Furthermore, the ritual and repetition of religion brings home to us the grace of God in ways that merely “thinking about” something does not. One who has made dozens of bows or prostrations during the Great Canon of St Andrew can attest to the difference. That is to say, the emphasis of “spiritual” religionists on authenticity via inwardness (emotions, interior prayer, thoughts and beliefs) misses the point of religion, which is to habituate through nature and grace the purity of heart that wills one thing. “Spirituality” is too concerned with having content in one’s self. Worship must produce feelings, prayers and thoughts. The problem with “spirituality,” aside from its disincarnate heretical tendencies, is that it is not empty enough.

Religion is only empty if one does not stand ready to receive the energies of God. But if one stands so ready, then religion can do what “spirituality” cannot: it makes grooves in the soul from which spring rivers of life.
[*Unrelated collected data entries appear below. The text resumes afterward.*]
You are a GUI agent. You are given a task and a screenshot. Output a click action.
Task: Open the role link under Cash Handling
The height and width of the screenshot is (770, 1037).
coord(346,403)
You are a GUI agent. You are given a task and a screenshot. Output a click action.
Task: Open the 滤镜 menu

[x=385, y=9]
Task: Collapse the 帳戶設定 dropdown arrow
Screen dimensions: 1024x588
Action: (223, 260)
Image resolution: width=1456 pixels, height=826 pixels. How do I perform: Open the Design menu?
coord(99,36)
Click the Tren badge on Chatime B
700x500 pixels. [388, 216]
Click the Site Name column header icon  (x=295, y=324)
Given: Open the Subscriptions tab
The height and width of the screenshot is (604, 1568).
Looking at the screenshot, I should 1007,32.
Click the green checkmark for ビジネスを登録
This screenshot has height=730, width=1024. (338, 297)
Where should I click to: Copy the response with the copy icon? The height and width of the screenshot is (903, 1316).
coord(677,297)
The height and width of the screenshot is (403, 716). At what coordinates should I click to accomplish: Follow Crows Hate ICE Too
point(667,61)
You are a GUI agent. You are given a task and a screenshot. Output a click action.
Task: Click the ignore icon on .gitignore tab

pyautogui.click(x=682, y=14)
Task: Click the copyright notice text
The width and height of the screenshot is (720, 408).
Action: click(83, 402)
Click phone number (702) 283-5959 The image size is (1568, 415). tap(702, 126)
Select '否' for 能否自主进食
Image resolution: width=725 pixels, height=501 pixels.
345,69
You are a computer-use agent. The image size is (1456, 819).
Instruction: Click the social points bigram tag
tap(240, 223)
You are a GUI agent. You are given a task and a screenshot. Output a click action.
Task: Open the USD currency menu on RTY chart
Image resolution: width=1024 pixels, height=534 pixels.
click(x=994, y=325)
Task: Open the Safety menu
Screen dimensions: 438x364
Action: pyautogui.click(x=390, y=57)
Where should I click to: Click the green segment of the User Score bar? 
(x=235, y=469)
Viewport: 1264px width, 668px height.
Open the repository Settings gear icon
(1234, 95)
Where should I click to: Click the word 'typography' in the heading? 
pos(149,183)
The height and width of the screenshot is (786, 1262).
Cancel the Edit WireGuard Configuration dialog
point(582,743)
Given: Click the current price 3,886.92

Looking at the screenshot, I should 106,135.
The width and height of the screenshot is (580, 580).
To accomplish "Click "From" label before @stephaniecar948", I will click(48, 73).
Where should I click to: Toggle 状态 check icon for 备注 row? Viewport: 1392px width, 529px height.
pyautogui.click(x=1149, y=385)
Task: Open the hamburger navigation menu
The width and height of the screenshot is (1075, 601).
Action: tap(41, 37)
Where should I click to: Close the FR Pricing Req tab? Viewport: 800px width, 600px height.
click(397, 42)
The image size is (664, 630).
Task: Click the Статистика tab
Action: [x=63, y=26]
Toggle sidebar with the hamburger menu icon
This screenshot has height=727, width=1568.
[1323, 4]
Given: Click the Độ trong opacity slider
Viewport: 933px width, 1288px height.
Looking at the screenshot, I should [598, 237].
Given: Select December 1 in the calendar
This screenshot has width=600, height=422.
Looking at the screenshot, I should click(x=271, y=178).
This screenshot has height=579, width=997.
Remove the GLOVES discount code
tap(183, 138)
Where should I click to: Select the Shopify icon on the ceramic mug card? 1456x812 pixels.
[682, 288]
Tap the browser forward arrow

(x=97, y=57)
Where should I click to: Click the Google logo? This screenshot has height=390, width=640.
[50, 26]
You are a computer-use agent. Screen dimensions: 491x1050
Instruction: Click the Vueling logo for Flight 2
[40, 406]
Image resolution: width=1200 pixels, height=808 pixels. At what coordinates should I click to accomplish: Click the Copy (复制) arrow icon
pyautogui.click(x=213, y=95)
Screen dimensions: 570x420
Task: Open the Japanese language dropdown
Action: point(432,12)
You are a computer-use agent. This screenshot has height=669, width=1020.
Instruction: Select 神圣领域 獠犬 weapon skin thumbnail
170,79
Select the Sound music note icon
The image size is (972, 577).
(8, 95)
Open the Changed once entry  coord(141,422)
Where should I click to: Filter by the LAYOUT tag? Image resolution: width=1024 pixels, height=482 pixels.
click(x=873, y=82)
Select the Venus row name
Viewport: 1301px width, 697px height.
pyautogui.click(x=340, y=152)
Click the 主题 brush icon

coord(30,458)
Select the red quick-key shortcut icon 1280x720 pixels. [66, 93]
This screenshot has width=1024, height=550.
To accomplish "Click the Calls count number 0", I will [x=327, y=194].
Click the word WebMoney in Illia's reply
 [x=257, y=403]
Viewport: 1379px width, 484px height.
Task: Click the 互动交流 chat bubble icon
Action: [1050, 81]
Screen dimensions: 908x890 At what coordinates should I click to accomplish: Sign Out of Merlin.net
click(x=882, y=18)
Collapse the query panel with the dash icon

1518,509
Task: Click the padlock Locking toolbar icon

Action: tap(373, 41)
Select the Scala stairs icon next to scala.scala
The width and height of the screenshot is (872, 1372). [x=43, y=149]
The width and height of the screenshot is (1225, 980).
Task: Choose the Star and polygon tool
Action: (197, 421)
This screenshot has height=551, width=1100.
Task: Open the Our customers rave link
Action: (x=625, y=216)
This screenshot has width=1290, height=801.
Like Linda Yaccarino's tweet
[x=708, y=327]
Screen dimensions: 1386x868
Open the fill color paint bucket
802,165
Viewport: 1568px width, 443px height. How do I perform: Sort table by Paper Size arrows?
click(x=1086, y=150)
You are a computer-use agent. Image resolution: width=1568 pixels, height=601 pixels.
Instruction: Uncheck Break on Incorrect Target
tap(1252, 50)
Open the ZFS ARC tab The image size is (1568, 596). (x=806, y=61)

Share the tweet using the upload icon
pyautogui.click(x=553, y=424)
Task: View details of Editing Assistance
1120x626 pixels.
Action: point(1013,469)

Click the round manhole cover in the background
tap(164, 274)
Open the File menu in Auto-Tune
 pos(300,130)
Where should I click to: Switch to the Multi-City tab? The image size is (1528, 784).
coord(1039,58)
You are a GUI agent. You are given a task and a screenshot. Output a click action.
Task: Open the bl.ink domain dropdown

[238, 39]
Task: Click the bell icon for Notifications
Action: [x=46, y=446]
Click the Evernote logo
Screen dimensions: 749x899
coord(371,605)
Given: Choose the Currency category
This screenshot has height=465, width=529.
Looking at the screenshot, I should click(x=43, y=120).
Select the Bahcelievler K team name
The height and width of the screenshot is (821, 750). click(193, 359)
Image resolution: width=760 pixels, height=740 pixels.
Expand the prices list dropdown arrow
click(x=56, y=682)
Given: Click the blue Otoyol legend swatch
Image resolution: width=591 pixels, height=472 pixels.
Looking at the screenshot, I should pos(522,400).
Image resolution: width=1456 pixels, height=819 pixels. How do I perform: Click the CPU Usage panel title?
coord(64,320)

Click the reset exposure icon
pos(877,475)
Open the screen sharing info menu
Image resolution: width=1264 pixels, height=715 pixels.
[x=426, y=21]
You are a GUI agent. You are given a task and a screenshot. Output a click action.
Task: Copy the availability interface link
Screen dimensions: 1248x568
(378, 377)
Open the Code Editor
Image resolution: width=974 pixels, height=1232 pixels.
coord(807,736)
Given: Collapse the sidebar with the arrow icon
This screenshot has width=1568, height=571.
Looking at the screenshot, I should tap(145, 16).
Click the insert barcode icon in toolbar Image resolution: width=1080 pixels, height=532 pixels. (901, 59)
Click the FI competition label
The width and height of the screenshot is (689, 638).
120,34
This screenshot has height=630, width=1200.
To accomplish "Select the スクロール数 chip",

4 thoughts on “I’m Religious, Not Spiritual

  1. Excellent point. Though given that many only know “Religion” offered by those who don’t stand so ready I still have much sympathy for many of the “Spiritual but not Religious” but offer them my own experience of the embodied spirituality of religion, without condemning their rejection of empty religion.

    To be clear I like this post because in this post you are doing the same, without condemnation.

  2. Good words as usual. I also want to commend you on taking your time and not bowing to the urge to post something more often than you are able. Producing well-formed thoughts of this quality is an art. It is possible that you may one day turn them out faster, but that of course is totally beside the point.

    Thanks again.

  3. This journey we are on doesn’t have to either/or, does it? Can’t I be both religious and spiritual? Or spiritual and religious? My experience has been that I was ‘religious’ (attempting to reach God by my own efforts), then I discovered God’s Spirit, willing to comfort, console, correct, encourage, empower, lead, guide…. and with that spiritual experience the previous religious acts began to have meaning because the were filled with the energies of God. I am both religious and spiritual, acknowledging God’s grace that reconciles me to God. Thank you for your post. Well thought through.